Dès le mois de février 2021, Nicolas de Tavernost, l’inamovible PDG de M6 et futur patron de l’ensemble, avait sonné le tocsin. Si les petits français ne grossissent pas, ils vont se faire laminer, expliquait-il en substance. La menace est réelle. Dix ans à peine après son arrivée dans l’Hexagone, Netflix a conquis presque un quart des Français, 19 % selon Médiamétrie, Amazon et Disney plus de cinq millions chacun. Leurs moyens financiers sont colossaux. La valorisation boursière de Netflix, plus de 200 milliards de dollars, est quarante fois plus importante que celle de TF1 et M6 combinés. Ce qui lui permet d’investir plus de 15 milliards de dollars chaque année dans ses contenus (19 milliards en 2021). Disney ou Amazon ne sont pas en reste. Pour rattraper son retard, ce dernier est actuellement en négociation pour racheter le catalogue de MGM, le producteur des James Bond.
Mobilisation générale
Sur la planète télévision, la mobilisation générale est décrétée. Ce lundi 17 mai, le géant des télécommunications ATT a annoncé la fusion de sa filiale Time Warner avec son concurrent Discovery. Il peut compter sur sa filiale HBO, la chaîne de télévision payante, créatrice de Game of Thrones, et sur le considérable catalogue des studios Warner. Le nouveau groupe prévoit lui aussi d’investir près de 20 milliards dans le contenu. Le catalogue, c’est également ce qui explique le succès spectaculaire de la plate-forme de Disney, qui a conquis 100 millions d’abonnés en moins de deux ans. L’hégémonie mondiale de Hollywood se transfère désormais du grand écran au petit. Netflix a réussi ce qu’aucun groupe de télévision américain n’avait accompli durablement, conquérir la planète.

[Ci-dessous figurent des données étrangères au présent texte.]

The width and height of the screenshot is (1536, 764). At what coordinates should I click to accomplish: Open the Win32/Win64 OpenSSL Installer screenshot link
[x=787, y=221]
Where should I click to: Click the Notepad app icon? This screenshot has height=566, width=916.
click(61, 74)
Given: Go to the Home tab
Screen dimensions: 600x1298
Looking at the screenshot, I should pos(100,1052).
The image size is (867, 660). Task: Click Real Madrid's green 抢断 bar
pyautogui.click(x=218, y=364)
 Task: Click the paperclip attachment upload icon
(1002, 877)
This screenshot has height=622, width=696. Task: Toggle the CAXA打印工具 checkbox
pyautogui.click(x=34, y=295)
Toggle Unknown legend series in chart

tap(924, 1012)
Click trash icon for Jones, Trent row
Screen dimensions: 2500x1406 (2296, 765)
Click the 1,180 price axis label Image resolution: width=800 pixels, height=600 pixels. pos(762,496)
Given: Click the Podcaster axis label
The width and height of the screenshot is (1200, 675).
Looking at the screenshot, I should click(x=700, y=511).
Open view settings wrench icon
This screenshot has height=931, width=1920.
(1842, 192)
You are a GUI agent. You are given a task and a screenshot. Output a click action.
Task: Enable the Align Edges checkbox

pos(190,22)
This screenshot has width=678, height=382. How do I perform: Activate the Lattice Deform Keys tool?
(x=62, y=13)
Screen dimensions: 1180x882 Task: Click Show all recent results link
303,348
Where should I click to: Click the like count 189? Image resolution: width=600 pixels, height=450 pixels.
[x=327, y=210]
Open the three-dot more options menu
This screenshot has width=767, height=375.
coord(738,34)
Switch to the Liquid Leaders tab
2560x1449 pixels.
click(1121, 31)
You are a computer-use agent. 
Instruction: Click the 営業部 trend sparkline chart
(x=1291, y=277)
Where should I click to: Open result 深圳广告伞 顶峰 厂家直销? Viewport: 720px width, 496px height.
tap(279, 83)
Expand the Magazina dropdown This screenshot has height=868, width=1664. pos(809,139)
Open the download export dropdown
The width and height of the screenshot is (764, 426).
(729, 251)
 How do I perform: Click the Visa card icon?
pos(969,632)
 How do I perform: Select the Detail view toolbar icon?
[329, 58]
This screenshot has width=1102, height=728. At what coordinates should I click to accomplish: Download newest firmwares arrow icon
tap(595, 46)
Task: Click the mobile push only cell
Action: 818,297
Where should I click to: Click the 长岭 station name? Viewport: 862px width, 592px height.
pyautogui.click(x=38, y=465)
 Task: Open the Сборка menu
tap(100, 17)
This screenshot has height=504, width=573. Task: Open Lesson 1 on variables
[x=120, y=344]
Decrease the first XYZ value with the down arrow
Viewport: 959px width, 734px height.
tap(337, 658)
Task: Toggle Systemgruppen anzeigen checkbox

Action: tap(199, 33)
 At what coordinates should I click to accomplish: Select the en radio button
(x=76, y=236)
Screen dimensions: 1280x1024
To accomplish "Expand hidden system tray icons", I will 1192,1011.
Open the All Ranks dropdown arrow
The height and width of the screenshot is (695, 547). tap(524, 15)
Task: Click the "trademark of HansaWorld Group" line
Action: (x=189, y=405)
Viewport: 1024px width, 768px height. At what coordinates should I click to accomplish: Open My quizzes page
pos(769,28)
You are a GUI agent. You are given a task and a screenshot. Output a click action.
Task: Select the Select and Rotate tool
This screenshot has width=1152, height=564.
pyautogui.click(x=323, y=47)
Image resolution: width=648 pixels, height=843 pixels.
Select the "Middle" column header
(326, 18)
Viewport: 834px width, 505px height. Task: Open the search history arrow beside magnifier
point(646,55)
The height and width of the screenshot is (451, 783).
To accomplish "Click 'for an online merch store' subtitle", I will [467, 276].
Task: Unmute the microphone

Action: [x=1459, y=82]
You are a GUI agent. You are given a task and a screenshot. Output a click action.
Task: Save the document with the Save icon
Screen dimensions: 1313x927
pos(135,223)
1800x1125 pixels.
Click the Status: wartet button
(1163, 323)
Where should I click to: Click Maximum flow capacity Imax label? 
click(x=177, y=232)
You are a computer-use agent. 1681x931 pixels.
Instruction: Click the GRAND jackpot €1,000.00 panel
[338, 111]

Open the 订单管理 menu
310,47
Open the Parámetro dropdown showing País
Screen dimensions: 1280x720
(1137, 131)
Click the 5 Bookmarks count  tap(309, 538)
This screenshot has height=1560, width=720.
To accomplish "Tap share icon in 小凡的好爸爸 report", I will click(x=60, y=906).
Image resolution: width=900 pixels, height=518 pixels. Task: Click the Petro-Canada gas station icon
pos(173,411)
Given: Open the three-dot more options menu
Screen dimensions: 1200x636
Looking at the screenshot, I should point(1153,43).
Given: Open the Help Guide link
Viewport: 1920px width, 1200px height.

Face à ce tsunami, Nicolas de Tavernost endosse son habit de pourfendeur des réglementations françaises, celles qui limitent le nombre de chaînes par groupe et qui obligent à financer le cinéma français. La question de la concurrence sera le principal obstacle pour réussir la fusion. Depuis plus de vingt ans, le patron de M6 s’insurge contre un système qui a préféré multiplier les acteurs plutôt que de faire émerger des champions. Il oublie que cette même réglementation a sauvé le cinéma français du sort de ses voisins européens face au rouleau compresseur américain, et que détenir avec TF1 les trois quarts du marché de la publicité télé en France n’est pas le signe d’une fragmentation excessive de l’offre.